Stored records
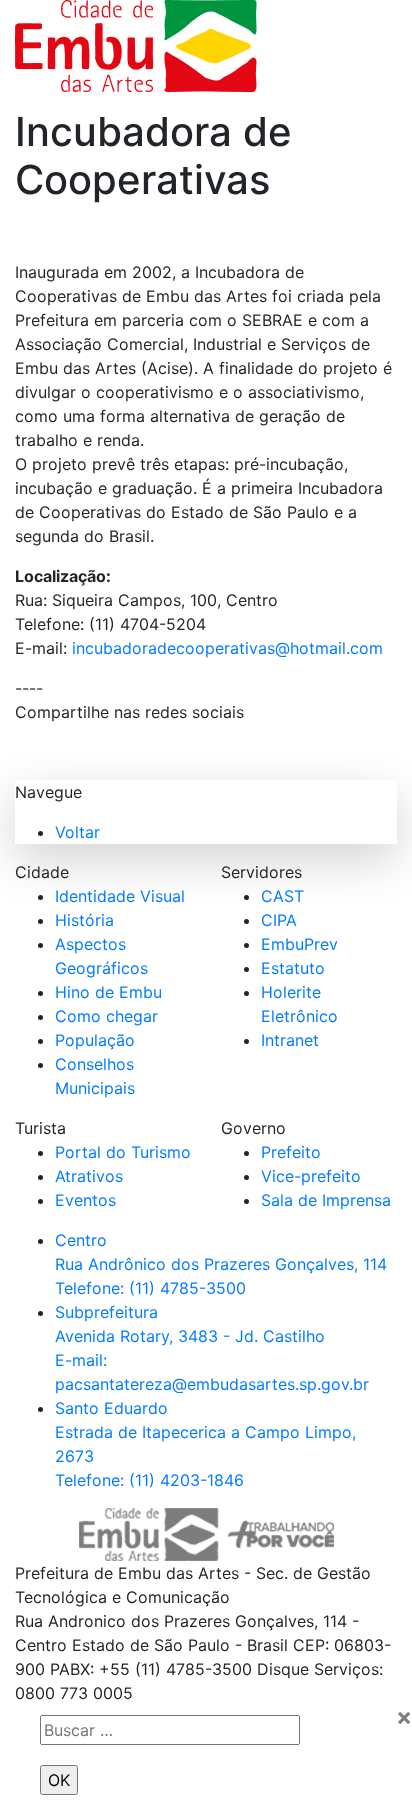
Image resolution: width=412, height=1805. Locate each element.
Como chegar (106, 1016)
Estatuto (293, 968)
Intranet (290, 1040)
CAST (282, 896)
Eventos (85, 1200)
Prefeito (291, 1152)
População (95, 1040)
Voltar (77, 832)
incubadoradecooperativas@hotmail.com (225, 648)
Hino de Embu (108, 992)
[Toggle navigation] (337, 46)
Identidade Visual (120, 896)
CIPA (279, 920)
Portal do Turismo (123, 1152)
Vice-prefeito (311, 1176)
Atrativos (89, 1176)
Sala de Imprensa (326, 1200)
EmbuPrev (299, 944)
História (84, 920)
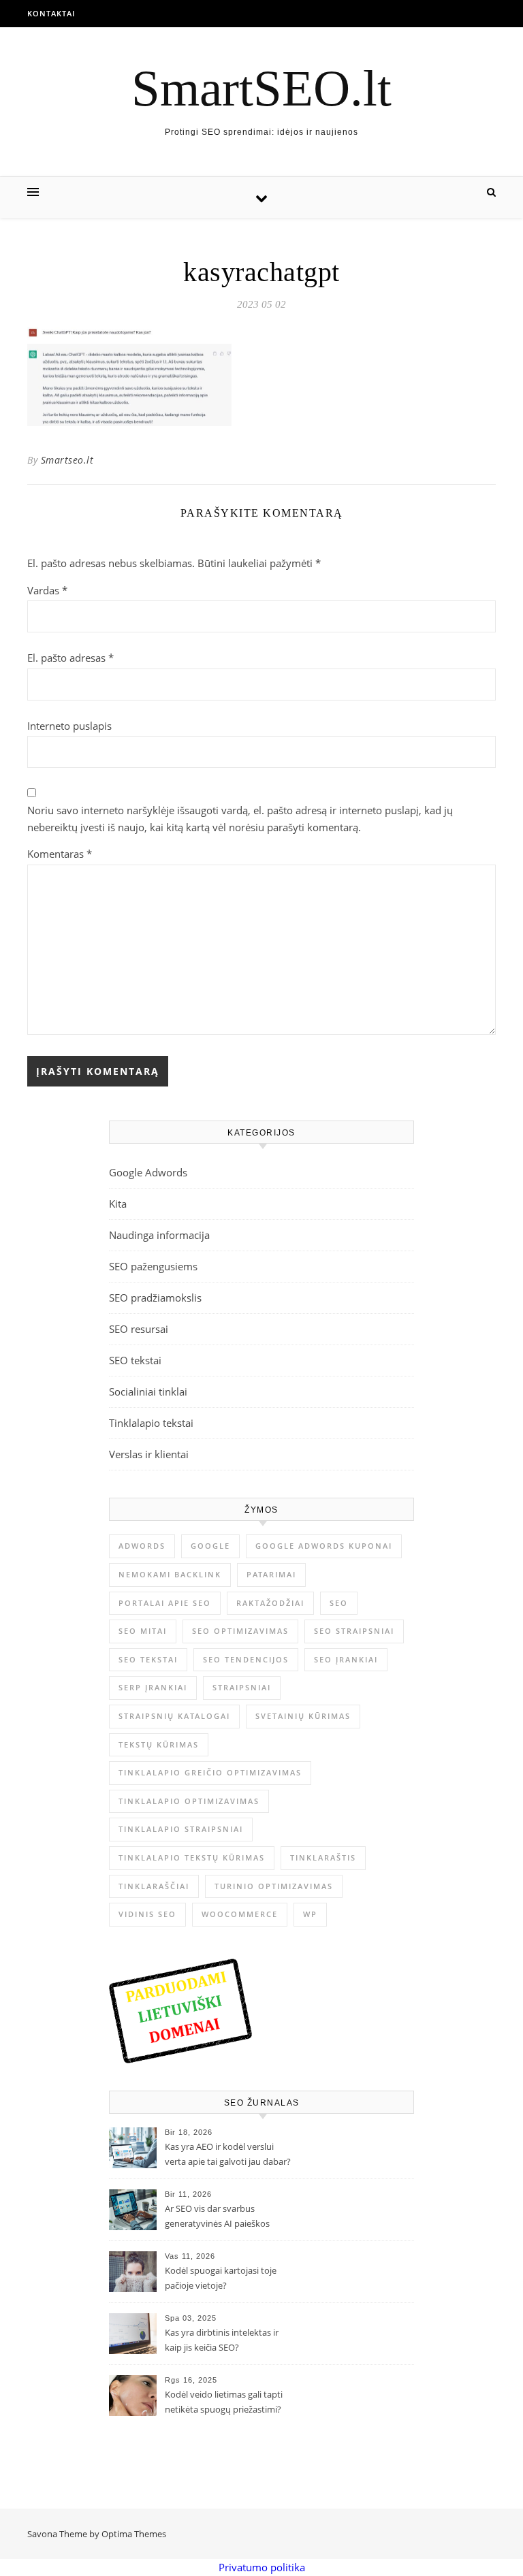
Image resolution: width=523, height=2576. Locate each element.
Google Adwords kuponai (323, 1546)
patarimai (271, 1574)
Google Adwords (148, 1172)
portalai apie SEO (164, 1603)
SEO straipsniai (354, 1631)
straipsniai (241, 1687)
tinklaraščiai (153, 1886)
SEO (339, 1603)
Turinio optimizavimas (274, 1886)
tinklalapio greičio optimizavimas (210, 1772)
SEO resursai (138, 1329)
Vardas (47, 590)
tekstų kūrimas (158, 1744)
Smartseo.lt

Exercise
For the entries shown above, tally every line containing the word "element". Report the tally and nothing else.

Written answer
2